In fact, I can pick any decision in the history of Smart Bear and the same rhetorical pattern appears. My conclusion: Luck and choice are inextricably linked.

Specifically: Good luck and bad luck are constantly swirling around you. How you use it is not luck.

With successes I always find this decision/luck/decision/luck pattern. But what about failures? At Smart Bear, lots of marketing and advertising attempts flopped. Ads in certain magazines bombed. (I’m withholding names; print media is having a rough enough time as it is.) In some cases I spent many thousands of dollars — which at the time was a significant percentage of revenues — on ads that didn’t net a single sale.

Ads that utterly fail in one magazine when they worked in another — that’s bad luck. The choice to cancel some ads and not others is not luck. In fact, ensuring that we could measure the efficacy of individual print ads was also a choice. Had we not done this, we wouldn’t have been able to distinguish success from failure, and then indeed our destiny would be controlled by luck alone.

Overall success in business doesn’t mean you “got lucky,” it means you used luck, taking advantage of the good, identifying and cancelling the bad.

“Luck” rarely comes up when I’m talking to other entrepreneurs. They’re interested in stories and tips and how things work. They want to know how to think, not how to copy. The wrong question is: “What inspired that idea?” The right question is: “How did you know when an idea was right?” Or even more specific: “How does one know whether a print ad is working?”

Your best bet for success is to treat all your decisions as empirical tests. Confidence and experimentation are not contradictory. Try anything, measure everything, and follow what works, even if that means changing everything.

Then maybe you can be lucky too.  :-)

What do you think about the role of “luck?”  Am I giving myself too much credit?  Join the conversation and leave a comment!

29 responses to “How much of success is luck?”

  1. Jason,

    Good post. I truly subscribe to the belief that success = execution + opportunity (luck). However, I believe one can create opportunity. But opportunity (luck) can come from decisions, and I agree that it’s important to try anything, measure everything, and follow what works. Thus, your statement "it means you used luck, taking advantage of the good, identifying and cancelling the bad." Great advice!

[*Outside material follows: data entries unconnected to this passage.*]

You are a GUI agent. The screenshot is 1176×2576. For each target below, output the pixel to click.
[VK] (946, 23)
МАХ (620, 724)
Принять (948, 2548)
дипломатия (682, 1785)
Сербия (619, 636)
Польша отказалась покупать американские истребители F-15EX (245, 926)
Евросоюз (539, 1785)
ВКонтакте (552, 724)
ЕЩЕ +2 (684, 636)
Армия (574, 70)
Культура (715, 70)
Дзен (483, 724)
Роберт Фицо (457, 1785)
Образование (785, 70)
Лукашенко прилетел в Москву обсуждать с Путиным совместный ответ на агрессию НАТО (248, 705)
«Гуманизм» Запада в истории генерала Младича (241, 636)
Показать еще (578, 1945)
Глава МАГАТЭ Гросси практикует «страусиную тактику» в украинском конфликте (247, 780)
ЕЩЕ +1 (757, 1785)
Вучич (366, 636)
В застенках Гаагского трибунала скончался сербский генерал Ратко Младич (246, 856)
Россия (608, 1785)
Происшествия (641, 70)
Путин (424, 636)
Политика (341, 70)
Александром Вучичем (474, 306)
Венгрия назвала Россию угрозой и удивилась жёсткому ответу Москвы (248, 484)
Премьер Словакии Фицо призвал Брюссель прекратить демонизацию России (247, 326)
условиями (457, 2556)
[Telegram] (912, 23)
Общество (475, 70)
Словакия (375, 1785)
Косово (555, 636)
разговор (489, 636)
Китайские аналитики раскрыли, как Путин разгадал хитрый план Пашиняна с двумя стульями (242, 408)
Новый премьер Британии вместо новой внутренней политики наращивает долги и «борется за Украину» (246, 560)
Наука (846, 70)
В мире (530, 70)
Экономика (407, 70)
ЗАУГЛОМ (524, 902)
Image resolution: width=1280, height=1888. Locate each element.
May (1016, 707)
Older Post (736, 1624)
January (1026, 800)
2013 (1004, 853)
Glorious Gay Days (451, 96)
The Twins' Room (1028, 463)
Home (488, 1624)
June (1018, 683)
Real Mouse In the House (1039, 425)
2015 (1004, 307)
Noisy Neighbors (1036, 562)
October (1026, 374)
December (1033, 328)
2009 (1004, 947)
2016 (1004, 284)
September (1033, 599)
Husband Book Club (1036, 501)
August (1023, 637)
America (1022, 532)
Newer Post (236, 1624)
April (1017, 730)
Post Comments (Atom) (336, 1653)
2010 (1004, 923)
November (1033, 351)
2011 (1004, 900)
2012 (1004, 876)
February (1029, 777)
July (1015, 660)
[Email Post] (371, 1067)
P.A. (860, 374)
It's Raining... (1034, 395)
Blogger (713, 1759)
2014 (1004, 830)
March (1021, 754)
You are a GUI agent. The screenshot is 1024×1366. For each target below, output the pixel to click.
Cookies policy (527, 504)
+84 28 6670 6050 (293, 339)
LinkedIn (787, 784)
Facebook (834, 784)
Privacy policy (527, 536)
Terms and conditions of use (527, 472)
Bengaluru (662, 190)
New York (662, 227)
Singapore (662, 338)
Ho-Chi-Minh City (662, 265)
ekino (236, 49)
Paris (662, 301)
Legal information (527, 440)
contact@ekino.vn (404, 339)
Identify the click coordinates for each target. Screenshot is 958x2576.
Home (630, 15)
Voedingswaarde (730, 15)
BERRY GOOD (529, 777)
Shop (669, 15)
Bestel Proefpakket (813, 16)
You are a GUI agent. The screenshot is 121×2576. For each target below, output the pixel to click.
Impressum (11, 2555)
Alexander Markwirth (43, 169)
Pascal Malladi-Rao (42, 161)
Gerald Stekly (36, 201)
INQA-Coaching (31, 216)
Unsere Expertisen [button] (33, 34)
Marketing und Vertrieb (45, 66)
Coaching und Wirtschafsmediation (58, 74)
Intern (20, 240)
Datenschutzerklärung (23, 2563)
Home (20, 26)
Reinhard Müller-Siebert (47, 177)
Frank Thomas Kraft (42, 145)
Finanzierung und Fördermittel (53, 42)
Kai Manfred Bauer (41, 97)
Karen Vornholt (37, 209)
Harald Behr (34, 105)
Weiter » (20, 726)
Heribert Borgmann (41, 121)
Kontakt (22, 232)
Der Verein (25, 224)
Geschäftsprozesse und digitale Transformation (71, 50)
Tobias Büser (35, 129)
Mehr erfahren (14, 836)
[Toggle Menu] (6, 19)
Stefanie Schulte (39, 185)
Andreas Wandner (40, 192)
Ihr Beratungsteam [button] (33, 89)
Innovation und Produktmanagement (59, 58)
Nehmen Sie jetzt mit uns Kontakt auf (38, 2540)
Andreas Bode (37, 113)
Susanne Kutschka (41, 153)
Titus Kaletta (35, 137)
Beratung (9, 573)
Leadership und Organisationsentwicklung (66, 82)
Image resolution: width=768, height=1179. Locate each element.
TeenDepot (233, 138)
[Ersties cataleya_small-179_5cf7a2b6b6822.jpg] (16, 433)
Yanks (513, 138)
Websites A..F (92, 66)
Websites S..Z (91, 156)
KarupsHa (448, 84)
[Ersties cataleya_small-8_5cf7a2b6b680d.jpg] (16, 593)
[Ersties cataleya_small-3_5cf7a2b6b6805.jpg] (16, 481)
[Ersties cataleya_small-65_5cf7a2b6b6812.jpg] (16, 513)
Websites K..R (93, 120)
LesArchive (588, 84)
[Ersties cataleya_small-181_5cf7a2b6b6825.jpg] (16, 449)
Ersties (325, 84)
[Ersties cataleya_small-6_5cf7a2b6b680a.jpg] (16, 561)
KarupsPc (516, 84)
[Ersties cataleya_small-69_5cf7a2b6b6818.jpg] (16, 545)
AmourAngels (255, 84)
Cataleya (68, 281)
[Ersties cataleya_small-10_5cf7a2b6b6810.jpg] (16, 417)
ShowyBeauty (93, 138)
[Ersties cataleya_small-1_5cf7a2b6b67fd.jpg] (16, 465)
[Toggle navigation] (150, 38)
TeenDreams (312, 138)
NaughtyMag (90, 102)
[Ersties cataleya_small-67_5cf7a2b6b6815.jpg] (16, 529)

    Your posts are inspirational. Keep up the good work.

    -JP

  2. I agree with you guys too. I’ve always said that one has to be prepared to take advantage of luck. Everyone is faced with multiple opportunities (luck), but it is only those who are prepared that actually end up "lucky". Your adage about advertising is also interesting. My experience with advertising has always been, test, test, test. It’s crazy what ends up working and what does not!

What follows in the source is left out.